» Complete o seguinte
**a)** Liste todos os anos escritos em algarismos na reportagem sobre o trauma de soldados israelenses, sem repetir nenhum.
**b)** Edite o trecho da reportagem sobre o trauma de soldados israelenses que vai de "WASHINGTON, EUA (FOLHAPRESS)" até "descrevem como genocídio.", substituindo "reservistas" por "soldados da reserva".
**c)** Segundo a reportagem sobre o trauma de soldados israelenses, a que posto Tuly Flint chegou no Exército?

» Texto fornecido

WASHINGTON, EUA (FOLHAPRESS) – Após dois anos de guerra em Gaza, um grupo cada vez maior de soldados de Israel tem apresentado sinais de trauma. Não é apenas uma exaustão física, dizem especialistas ouvidos pela reportagem, mas também um sofrimento moral.
Apesar de não haver estatísticas oficiais, a imprensa israelense chegou a relatar que dezenas de milhares de reservistas não responderam à convocação no início do ano. Recusam-se, com isso, a participar desse conflito, que já deixou quase 70 mil mortos e que algumas organizações internacionais descrevem como genocídio.
Um dos ex-militares que têm ido a público criticar o Exército é Tuly Flint, 58. Flint serviu em diversos períodos de confronto, incluindo as duas Intifadas palestinas, travadas de 1987 a 1993 e de 2000 a 2005. Especializou-se em medicina e fez doutorado em estudo de traumas. Chegou ao cargo de tenente-coronel e comandou um regimento.
Na guerra de Gaza de 2014, trabalhou como médico, atendendo a soldados. Com sintomas de estresse pós-traumático, passou a se recusar a usar armas e a vestir o uniforme -mas continuou na reserva. Tornou-se, no ínterim, um dos líderes dos Combatentes pela Paz, uma associação que reúne militares israelenses e palestinos.
Aceitou voltar ao serviço após o atentado de 2023, convencido de que precisava ajudar os soldados de seu país a se defenderem. Meses depois, porém, horrorizado com o que via, passou a criticar abertamente o Exército e foi dispensado. “Eu já tinha visto crimes de guerra em 2014, mas o que está acontecendo agora tem outra escala. É algo inédito.”
Flint diz que muitos soldados sofrem com o que chama de ferimento moral. Isso acontece quando uma pessoa é obrigada a fazer algo que contraria seus valores. É também o caso quando vê alguém cometer essas ações e não consegue impedir. É o que acontece em Gaza, afirma.
Sugere que, se não forem tratadas, essas feridas morais podem deixar sequelas na sociedade israelense. Como resultado dos conflitos recentes, afirma já notar um aumento da violência doméstica e também nas ruas. “As pessoas que eu trato têm pesadelos e dificuldades para se relacionar.”
Há também um imenso trauma em Gaza, é claro, sob bombardeio há mais de dois anos. Por isso, Flint criou um projeto para treinar terapeutas palestinos em Gaza e na Cisjordânia a atender às suas populações. “O que vivemos hoje é um trauma coletivo, que ainda está em andamento.”
“Tem sido bastante difícil para os soldados que têm algum tipo de sensibilidade liberal e humanitária reconciliar suas ordens com seus valores morais”, diz Joel Carmel, diretor de articulação pública do Breaking the Silence (rompendo o silêncio), uma organização local que publica os testemunhos anônimos de ex-militares sobre os abusos que cometeram.

(Registros extraídos de um conjunto de dados)
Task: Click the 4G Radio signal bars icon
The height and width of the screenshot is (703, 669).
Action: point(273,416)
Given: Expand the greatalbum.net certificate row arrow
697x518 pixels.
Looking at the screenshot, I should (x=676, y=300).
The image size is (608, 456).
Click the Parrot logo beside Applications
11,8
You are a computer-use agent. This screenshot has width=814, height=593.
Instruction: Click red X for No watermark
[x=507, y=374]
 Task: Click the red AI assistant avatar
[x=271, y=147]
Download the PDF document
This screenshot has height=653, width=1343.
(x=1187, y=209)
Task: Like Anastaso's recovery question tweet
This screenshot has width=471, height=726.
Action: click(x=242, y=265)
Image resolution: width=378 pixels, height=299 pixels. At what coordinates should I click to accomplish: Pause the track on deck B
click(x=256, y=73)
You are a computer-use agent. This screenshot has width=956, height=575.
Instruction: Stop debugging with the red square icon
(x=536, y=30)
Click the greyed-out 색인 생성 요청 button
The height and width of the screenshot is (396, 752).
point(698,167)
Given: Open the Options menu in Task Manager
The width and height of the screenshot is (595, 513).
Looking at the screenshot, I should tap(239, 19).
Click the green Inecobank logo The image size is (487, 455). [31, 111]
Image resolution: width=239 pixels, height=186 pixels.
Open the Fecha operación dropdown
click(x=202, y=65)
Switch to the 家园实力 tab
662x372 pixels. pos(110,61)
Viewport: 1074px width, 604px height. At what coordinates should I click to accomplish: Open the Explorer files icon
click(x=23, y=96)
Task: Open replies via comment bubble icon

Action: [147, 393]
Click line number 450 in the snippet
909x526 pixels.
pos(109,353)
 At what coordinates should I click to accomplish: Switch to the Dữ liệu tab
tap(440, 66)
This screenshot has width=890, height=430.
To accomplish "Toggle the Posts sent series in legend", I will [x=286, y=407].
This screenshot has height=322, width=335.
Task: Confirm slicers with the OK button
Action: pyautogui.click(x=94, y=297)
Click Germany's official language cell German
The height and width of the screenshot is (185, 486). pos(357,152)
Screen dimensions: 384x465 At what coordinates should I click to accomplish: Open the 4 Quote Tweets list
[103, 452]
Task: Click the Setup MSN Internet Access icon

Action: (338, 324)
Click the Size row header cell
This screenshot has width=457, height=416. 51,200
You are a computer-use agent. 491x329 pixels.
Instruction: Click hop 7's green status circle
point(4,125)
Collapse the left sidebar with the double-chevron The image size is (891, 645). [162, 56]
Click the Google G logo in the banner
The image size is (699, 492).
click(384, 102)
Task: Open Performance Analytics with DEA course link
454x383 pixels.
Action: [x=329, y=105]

» Respostas em ordem
**a)** 1987, 1993, 2000, 2005, 2014, 2023

**b)**
WASHINGTON, EUA (FOLHAPRESS) – Após dois anos de guerra em Gaza, um grupo cada vez maior de soldados de Israel tem apresentado sinais de trauma. Não é apenas uma exaustão física, dizem especialistas ouvidos pela reportagem, mas também um sofrimento moral.
Apesar de não haver estatísticas oficiais, a imprensa israelense chegou a relatar que dezenas de milhares de soldados da reserva não responderam à convocação no início do ano. Recusam-se, com isso, a participar desse conflito, que já deixou quase 70 mil mortos e que algumas organizações internacionais descrevem como genocídio.

**c)** Ao posto de tenente-coronel.